### EXERCISE DATA:
★ ★ ★ ★ ★ ★ ★

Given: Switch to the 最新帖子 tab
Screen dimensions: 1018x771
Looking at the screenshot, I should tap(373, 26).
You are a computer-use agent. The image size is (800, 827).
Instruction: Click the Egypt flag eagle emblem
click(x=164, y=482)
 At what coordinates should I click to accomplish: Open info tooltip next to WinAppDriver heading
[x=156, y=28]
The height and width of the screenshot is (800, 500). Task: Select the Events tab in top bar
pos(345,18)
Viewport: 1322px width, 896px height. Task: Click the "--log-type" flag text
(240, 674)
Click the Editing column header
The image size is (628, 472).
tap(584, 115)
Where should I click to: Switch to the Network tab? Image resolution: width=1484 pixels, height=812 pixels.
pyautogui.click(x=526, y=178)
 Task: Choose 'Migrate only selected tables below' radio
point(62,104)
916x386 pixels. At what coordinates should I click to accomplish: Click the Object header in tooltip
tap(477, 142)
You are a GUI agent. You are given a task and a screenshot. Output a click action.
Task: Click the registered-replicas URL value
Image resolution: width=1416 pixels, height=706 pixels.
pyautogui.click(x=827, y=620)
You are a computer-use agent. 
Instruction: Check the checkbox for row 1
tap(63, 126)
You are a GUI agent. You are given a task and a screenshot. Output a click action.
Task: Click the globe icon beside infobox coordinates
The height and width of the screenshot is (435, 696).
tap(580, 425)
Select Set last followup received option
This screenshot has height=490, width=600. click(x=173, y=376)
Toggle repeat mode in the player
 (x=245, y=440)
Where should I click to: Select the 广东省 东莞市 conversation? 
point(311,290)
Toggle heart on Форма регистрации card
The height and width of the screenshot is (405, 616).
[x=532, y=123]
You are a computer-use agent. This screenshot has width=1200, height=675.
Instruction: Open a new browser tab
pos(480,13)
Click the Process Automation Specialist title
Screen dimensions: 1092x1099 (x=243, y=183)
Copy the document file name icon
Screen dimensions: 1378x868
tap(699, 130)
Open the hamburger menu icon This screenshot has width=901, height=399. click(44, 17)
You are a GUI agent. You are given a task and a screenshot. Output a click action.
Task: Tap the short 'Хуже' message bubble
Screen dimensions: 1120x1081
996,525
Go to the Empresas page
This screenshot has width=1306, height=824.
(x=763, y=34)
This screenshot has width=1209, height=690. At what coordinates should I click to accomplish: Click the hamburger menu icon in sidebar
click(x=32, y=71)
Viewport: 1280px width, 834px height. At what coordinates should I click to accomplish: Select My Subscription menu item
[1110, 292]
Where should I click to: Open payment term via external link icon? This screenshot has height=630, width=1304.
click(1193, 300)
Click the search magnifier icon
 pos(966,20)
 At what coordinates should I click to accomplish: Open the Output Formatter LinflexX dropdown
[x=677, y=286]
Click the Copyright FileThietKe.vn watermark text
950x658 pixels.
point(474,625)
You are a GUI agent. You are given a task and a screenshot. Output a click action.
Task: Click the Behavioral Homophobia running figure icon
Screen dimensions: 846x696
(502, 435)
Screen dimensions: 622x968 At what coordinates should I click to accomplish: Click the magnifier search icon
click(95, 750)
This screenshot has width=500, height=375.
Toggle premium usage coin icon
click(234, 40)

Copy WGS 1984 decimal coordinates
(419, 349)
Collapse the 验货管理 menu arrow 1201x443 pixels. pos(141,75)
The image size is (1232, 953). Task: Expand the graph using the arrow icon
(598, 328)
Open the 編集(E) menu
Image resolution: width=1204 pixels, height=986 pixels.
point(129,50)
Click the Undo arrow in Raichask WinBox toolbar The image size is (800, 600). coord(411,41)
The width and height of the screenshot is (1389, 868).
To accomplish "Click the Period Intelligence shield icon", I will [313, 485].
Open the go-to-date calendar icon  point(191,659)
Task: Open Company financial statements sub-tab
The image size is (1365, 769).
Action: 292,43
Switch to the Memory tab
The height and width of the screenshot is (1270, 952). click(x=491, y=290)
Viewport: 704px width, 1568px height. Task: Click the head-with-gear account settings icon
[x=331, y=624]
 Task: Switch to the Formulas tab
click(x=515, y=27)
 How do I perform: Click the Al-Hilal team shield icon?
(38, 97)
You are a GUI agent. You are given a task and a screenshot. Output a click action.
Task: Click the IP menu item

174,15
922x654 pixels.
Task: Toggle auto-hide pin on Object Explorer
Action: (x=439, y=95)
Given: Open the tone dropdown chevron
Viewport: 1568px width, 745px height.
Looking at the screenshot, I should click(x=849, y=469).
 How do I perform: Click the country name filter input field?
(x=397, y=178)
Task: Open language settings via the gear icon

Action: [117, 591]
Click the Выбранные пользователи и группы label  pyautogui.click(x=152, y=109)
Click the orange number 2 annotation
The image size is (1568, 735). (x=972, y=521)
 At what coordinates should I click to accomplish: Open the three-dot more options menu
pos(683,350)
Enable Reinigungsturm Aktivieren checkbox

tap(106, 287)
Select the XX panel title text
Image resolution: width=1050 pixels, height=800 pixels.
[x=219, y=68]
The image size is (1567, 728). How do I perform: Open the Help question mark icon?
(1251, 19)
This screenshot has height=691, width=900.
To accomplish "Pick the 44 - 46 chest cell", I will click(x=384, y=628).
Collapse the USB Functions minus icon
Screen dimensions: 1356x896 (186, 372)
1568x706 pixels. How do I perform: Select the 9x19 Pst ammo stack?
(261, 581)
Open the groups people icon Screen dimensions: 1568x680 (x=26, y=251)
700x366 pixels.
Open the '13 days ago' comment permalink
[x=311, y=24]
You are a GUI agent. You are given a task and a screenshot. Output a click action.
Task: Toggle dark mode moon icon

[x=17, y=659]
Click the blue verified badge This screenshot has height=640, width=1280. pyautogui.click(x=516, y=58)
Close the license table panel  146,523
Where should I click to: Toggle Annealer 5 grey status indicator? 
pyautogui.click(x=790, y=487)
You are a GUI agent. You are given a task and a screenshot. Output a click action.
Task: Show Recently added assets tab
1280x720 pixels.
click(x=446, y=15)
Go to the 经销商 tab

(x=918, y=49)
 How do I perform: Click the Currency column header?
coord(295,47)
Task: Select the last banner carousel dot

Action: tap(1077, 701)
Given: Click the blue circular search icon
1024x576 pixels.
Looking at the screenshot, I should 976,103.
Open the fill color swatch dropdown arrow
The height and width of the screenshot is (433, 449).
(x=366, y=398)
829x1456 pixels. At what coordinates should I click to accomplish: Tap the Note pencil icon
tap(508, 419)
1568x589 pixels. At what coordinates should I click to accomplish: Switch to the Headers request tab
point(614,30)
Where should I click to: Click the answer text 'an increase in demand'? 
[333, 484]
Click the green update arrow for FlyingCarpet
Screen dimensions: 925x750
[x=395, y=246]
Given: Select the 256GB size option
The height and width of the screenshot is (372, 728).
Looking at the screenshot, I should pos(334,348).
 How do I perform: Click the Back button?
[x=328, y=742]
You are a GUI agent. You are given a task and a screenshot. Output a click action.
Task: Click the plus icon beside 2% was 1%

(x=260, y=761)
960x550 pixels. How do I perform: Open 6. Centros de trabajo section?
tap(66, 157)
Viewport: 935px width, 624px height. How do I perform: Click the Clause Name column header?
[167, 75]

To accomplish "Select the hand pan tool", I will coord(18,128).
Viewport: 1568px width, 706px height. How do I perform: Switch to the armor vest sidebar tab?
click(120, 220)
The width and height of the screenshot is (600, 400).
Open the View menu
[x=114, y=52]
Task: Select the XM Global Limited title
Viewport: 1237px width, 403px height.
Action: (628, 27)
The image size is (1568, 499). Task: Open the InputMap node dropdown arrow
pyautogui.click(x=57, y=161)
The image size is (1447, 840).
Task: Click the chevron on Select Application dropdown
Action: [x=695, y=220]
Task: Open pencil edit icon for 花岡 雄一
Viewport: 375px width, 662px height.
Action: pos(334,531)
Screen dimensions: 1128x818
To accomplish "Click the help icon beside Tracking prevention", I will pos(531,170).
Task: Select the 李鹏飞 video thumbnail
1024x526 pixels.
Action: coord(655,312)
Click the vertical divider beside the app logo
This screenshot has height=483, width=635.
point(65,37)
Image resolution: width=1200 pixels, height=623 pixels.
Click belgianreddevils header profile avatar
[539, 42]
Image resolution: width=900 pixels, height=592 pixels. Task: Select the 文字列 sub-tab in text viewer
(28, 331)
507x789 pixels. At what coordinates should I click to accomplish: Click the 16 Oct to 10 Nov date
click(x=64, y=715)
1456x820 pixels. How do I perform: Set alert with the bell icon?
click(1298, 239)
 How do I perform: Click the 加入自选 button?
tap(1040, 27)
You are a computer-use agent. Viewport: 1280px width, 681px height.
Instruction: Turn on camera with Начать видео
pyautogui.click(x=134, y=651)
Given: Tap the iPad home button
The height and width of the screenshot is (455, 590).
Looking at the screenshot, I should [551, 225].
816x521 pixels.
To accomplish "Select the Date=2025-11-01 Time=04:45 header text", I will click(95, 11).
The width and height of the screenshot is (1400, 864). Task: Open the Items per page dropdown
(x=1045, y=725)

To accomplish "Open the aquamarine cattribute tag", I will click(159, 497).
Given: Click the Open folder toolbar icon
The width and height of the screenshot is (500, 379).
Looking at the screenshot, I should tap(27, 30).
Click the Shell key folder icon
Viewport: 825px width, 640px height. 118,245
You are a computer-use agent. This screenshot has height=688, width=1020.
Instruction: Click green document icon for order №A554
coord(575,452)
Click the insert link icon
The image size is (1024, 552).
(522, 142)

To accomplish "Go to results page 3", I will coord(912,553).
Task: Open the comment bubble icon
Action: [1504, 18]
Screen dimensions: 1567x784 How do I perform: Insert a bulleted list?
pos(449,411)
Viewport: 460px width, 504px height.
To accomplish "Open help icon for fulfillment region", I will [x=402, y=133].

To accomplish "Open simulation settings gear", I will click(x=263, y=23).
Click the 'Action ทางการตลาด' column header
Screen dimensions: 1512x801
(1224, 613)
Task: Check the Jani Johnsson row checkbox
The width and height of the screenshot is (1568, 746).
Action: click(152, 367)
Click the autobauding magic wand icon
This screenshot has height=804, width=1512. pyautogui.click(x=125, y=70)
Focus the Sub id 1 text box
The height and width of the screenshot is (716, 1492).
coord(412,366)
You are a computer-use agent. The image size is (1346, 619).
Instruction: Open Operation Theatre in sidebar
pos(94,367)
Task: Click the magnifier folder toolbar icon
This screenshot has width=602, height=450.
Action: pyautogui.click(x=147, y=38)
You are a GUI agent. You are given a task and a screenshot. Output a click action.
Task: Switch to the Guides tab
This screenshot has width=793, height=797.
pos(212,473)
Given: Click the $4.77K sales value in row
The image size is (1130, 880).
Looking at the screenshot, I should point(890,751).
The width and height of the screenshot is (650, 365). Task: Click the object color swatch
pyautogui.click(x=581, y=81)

★ ★ ★ ★ ★ ★ ★

### WORK REQUEST:
For the word "computer", count the lines of the records that contain it and give only the number.

### ANSWER TO THE PROBLEM:
6